Revise the material below by changing every "computer-use agent" to "desktop assistant" and leaving everything else unchanged.

## DATA PROVIDED
___
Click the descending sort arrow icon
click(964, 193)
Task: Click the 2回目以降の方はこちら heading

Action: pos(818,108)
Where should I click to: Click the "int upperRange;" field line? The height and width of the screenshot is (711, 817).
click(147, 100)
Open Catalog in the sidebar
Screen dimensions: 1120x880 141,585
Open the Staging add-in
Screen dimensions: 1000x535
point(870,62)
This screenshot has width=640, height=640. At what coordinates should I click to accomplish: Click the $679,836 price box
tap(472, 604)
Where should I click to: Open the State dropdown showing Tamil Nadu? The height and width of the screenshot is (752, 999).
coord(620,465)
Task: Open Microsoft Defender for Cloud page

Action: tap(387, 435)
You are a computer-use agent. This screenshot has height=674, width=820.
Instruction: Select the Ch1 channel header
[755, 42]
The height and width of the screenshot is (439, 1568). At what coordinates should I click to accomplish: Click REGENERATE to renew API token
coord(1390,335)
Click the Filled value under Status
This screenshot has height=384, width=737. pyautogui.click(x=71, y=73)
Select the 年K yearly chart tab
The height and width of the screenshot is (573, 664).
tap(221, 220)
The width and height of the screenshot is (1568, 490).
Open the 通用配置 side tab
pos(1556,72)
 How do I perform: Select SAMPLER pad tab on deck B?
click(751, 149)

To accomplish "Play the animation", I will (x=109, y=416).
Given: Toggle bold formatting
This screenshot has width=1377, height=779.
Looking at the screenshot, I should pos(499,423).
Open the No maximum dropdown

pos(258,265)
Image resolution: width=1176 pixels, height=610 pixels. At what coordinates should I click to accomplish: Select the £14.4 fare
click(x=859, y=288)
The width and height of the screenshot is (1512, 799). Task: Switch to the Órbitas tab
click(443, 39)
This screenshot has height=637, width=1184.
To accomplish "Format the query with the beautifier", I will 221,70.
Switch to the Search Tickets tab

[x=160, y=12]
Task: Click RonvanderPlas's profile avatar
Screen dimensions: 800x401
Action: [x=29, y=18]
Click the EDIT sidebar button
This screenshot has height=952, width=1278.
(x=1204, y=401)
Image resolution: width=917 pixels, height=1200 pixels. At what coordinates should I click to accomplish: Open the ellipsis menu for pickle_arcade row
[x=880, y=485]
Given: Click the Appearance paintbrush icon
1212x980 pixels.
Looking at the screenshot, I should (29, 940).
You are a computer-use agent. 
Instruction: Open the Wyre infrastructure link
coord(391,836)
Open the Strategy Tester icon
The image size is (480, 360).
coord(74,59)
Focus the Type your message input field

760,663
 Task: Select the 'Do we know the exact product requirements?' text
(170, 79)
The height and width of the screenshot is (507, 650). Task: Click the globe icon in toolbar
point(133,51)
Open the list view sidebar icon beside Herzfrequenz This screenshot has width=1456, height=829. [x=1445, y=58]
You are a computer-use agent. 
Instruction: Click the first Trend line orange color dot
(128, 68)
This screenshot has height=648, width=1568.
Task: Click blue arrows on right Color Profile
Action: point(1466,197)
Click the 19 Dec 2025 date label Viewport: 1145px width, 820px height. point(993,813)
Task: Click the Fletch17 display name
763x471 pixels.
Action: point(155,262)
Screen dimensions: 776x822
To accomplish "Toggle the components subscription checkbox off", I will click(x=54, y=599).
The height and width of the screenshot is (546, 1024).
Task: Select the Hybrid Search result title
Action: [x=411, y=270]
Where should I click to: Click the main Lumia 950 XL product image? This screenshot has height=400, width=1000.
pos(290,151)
___
## EXERCISE SOLUTION
Click the descending sort arrow icon
click(964, 193)
Task: Click the 2回目以降の方はこちら heading

Action: pos(818,108)
Where should I click to: Click the "int upperRange;" field line? The height and width of the screenshot is (711, 817).
click(147, 100)
Open Catalog in the sidebar
Screen dimensions: 1120x880 141,585
Open the Staging add-in
Screen dimensions: 1000x535
point(870,62)
This screenshot has width=640, height=640. At what coordinates should I click to accomplish: Click the $679,836 price box
tap(472, 604)
Where should I click to: Open the State dropdown showing Tamil Nadu? The height and width of the screenshot is (752, 999).
coord(620,465)
Task: Open Microsoft Defender for Cloud page

Action: tap(387, 435)
You are a desktop assistant. This screenshot has height=674, width=820.
Instruction: Select the Ch1 channel header
[755, 42]
The height and width of the screenshot is (439, 1568). At what coordinates should I click to accomplish: Click REGENERATE to renew API token
coord(1390,335)
Click the Filled value under Status
This screenshot has height=384, width=737. pyautogui.click(x=71, y=73)
Select the 年K yearly chart tab
The height and width of the screenshot is (573, 664).
tap(221, 220)
The width and height of the screenshot is (1568, 490).
Open the 通用配置 side tab
pos(1556,72)
 How do I perform: Select SAMPLER pad tab on deck B?
click(751, 149)

To accomplish "Play the animation", I will (x=109, y=416).
Given: Toggle bold formatting
This screenshot has width=1377, height=779.
Looking at the screenshot, I should pos(499,423).
Open the No maximum dropdown

pos(258,265)
Image resolution: width=1176 pixels, height=610 pixels. At what coordinates should I click to accomplish: Select the £14.4 fare
click(x=859, y=288)
The width and height of the screenshot is (1512, 799). Task: Switch to the Órbitas tab
click(443, 39)
This screenshot has height=637, width=1184.
To accomplish "Format the query with the beautifier", I will 221,70.
Switch to the Search Tickets tab

[x=160, y=12]
Task: Click RonvanderPlas's profile avatar
Screen dimensions: 800x401
Action: [x=29, y=18]
Click the EDIT sidebar button
This screenshot has height=952, width=1278.
(x=1204, y=401)
Image resolution: width=917 pixels, height=1200 pixels. At what coordinates should I click to accomplish: Open the ellipsis menu for pickle_arcade row
[x=880, y=485]
Given: Click the Appearance paintbrush icon
1212x980 pixels.
Looking at the screenshot, I should (29, 940).
You are a desktop assistant. 
Instruction: Open the Wyre infrastructure link
coord(391,836)
Open the Strategy Tester icon
The image size is (480, 360).
coord(74,59)
Focus the Type your message input field

760,663
 Task: Select the 'Do we know the exact product requirements?' text
(170, 79)
The height and width of the screenshot is (507, 650). Task: Click the globe icon in toolbar
point(133,51)
Open the list view sidebar icon beside Herzfrequenz This screenshot has width=1456, height=829. [x=1445, y=58]
You are a desktop assistant. 
Instruction: Click the first Trend line orange color dot
(128, 68)
This screenshot has height=648, width=1568.
Task: Click blue arrows on right Color Profile
Action: point(1466,197)
Click the 19 Dec 2025 date label Viewport: 1145px width, 820px height. point(993,813)
Task: Click the Fletch17 display name
763x471 pixels.
Action: point(155,262)
Screen dimensions: 776x822
To accomplish "Toggle the components subscription checkbox off", I will click(x=54, y=599).
The height and width of the screenshot is (546, 1024).
Task: Select the Hybrid Search result title
Action: [x=411, y=270]
Where should I click to: Click the main Lumia 950 XL product image? This screenshot has height=400, width=1000.
pos(290,151)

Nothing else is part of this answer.